The 34-year-old Gabriel Attal made history as France’s youngest Prime Minister when he was appointed to the position Tuesday, but Belfast-based political commentator Phil Kelly is unimpressed by the former Socialist Party politician.
“So you've heard of the phrase, I presume, of polishing a turd?” Kelly asked host John Kiriakou on Sputnik’s Political Misfits program. “I mean, within the Western political landscape, this is what we get… when something gets too stench-filled and the public know that they need a change, but they're not sure what the change should be.”
“This is an individual who was groomed by the establishment, willingly groomed by the establishment, an absolute wannabe who will do or say anything for personal advancement,” the activist added. “As I say, [he] left the Socialist Party to advance himself under Macron's patronage. A child of privilege, privately educated, and he managed to overcome the hurdles, which he talks about of being gay and of having a Jewish background.”
“But despite all these obstacles and challenges that the establishment pawn has faced, he's risen to be France's PM at the age of 34, so he can inflict misery on genuinely marginalized people.”
Kelly slammed Attal as “anti-worker” throughout his tenure in the finance ministry, noting he once “talked about France needing to move away from their strike culture.” France has a powerful trade union movement that has repeatedly taken to the streets as President Emmanuel Macron has sought to raise the country’s retirement age and weaken labor protections. 2003 saw multiple demonstrations in the country attracting more than one million protesters.
The political commentator also accused Attal of pandering towards “anti-immigrant, anti-Muslim” elements in French society.
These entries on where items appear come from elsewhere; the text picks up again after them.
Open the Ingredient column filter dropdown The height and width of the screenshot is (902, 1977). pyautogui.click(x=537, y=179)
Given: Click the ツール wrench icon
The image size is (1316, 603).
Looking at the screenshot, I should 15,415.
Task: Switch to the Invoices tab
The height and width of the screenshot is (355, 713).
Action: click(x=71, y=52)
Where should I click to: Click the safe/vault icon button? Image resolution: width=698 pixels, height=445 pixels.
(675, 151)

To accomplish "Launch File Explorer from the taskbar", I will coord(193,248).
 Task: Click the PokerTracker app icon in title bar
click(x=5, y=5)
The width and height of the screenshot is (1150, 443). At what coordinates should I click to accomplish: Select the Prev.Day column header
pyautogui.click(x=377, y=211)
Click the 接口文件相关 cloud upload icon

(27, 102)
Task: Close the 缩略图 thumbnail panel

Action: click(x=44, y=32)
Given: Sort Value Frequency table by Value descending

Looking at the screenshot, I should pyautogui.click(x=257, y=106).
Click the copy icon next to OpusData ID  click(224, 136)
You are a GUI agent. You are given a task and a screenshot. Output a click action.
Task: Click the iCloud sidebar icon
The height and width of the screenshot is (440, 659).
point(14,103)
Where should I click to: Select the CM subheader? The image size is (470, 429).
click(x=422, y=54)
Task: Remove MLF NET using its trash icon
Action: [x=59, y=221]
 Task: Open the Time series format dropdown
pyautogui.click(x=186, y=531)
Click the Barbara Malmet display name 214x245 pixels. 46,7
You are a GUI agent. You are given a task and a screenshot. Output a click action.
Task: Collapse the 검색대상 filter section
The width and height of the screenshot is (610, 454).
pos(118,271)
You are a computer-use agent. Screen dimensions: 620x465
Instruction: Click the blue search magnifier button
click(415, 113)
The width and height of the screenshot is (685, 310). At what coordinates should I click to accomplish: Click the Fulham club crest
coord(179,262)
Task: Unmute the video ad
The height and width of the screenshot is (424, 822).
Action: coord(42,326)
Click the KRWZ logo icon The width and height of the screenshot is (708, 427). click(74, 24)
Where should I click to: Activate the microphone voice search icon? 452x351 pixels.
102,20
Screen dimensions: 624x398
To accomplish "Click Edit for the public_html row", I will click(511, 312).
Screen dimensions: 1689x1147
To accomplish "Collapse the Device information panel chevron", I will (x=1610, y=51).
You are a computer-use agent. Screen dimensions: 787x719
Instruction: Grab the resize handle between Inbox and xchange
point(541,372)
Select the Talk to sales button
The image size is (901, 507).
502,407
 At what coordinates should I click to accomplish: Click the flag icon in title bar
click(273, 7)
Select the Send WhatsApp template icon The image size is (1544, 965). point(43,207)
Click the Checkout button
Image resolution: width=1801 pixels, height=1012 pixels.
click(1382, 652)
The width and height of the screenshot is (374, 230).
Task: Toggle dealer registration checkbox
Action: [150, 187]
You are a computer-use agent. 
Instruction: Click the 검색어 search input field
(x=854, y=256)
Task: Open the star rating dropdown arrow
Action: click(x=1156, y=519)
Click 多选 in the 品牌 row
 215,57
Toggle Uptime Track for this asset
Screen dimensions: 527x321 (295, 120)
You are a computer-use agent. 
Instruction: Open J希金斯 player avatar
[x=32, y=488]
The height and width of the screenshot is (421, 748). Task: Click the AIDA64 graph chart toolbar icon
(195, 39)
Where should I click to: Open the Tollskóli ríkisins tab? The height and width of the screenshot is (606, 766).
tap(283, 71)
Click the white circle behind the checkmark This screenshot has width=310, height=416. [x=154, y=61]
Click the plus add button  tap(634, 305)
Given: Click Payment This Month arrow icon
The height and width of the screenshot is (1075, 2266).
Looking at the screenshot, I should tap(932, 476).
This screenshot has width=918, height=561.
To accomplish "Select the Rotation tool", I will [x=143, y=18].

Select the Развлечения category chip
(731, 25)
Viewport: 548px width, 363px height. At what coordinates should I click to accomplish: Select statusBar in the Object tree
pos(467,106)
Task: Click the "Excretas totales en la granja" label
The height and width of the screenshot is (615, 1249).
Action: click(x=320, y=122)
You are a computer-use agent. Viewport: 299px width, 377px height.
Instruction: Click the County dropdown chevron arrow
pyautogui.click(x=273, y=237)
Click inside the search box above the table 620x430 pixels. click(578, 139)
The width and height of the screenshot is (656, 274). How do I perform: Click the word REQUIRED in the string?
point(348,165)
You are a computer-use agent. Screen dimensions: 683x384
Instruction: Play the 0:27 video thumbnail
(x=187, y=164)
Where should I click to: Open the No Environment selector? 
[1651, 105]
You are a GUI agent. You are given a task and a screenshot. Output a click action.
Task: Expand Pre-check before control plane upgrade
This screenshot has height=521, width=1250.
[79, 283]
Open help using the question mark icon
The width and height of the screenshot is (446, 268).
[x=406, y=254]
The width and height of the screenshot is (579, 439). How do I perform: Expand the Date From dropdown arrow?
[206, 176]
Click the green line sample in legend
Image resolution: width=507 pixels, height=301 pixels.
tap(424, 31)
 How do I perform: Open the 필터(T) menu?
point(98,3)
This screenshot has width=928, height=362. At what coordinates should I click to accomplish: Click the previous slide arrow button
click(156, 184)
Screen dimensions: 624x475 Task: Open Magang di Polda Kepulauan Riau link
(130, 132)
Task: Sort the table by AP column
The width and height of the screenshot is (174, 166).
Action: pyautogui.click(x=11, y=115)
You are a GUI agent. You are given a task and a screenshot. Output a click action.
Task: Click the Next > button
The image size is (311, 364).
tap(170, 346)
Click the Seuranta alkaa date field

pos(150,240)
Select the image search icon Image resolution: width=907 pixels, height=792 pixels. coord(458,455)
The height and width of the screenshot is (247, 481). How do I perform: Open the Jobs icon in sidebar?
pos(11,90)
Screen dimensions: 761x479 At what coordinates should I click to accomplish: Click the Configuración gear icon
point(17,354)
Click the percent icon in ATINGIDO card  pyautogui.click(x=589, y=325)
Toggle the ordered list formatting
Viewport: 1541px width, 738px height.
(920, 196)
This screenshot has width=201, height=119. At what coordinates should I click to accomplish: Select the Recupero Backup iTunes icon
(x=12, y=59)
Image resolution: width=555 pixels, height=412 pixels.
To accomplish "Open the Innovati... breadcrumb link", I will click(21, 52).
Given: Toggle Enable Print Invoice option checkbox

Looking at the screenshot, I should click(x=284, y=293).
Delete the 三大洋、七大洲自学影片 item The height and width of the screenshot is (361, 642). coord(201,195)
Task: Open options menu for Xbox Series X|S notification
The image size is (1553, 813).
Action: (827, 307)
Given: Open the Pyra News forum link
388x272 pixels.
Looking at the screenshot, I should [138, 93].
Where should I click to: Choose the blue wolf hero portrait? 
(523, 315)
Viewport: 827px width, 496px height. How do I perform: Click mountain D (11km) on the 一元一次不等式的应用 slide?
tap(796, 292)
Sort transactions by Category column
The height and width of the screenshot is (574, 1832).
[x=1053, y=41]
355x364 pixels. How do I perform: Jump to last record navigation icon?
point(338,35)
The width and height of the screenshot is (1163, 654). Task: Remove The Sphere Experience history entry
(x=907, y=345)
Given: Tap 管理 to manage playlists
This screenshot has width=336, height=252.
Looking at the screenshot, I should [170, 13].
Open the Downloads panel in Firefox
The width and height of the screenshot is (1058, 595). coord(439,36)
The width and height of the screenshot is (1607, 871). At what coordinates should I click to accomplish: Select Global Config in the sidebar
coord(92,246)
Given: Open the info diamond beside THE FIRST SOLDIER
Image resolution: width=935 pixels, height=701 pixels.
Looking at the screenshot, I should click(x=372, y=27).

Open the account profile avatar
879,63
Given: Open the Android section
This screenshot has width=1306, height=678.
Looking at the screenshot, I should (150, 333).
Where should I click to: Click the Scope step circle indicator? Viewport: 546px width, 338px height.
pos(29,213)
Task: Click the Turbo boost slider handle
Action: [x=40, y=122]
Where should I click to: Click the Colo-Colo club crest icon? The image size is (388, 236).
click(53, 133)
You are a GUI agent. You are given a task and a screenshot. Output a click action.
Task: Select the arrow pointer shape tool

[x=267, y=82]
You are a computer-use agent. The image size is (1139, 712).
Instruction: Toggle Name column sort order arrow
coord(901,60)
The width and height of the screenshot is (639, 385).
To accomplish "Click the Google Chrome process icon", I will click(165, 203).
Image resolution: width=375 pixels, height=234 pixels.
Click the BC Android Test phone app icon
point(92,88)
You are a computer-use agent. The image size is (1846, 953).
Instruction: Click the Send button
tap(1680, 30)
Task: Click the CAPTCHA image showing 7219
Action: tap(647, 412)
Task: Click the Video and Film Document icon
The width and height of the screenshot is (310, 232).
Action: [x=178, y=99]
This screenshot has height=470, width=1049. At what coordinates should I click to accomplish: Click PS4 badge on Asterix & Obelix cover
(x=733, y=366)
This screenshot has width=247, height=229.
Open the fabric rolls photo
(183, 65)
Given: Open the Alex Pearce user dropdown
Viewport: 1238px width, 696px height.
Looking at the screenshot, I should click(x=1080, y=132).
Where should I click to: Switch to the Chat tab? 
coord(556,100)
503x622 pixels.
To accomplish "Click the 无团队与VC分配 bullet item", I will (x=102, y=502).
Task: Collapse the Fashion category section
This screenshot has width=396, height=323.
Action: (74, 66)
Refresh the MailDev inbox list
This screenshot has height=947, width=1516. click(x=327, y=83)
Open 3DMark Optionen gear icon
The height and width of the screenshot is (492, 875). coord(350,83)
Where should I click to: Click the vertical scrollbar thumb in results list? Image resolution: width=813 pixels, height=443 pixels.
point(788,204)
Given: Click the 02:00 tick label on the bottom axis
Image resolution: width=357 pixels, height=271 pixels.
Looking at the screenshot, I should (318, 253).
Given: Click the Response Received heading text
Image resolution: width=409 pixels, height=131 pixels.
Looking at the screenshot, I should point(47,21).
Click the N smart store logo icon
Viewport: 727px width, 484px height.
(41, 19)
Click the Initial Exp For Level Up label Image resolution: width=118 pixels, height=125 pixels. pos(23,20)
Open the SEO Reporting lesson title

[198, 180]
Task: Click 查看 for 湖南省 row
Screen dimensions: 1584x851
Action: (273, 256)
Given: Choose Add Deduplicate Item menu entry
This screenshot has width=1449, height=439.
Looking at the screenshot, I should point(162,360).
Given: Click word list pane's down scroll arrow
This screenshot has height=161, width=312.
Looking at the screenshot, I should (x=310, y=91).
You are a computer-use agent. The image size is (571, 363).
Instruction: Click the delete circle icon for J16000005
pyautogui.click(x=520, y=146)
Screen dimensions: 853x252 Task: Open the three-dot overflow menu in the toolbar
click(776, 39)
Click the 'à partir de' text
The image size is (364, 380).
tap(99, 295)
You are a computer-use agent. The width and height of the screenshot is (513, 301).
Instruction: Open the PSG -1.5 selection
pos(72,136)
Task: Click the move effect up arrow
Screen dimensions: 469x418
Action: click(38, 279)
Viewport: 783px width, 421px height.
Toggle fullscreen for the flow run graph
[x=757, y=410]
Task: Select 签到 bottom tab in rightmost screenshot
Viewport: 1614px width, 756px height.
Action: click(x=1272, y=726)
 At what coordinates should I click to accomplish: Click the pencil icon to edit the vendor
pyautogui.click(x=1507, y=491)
“This is a country with a colonial past,” noted Kelly of the European nation that held territory in Asia, Africa, the Middle East, and the Americas. “And like many, you know, former empires in Europe, they've kind of got this hangover from their imperial past that they look back on, and still see themselves as superior.”
“They [Muslims] now serve the function of these kind of political lightweights, of being kind of the new version of the 1930s Jews within Europe,” he added, claiming the minority group is subjected to “scapegoating” in the continent’s politics. As Minister of Education Attal banned Muslim girls in French schools from wearing the abaya, a traditional dress often worn in the Arab world.
Support has collapsed for Attal’s former Socialist Party in France after former President François Hollande became the most unpopular leader in the history of the Fifth Republic. The party only garnered single-digit support in presidential elections in 2022 and 2017. The French left has largely thrown their support to politician Jean-Luc Mélenchon in the country’s presidential politics, while many more moderate Socialist Party members have migrated to President Emmanuel Macron’s centrist movement.
But ultimately Kelly said it’s not Macron who’s calling the shots in modern French politics, but right-wing politician Marine Le Pen.
“The plan is that if Marine Le Pen steps in one direction, you follow her,” said Kelly. “If the far right moves in one direction, you follow them two steps behind. And as I say, the choice is really between you vote for the far right or you vote for people calling themselves sort of centrists, but saying ‘We'll kind of do what the far right will do. But look, we've got a young 34-year-old prime minister who's openly gay, that's progressive. Wouldn't you rather we brutalize immigrants on the streets being led by this man rather than this far right?”
“It's not a great choice,” he concluded. “It is, in fact, no choice at all.”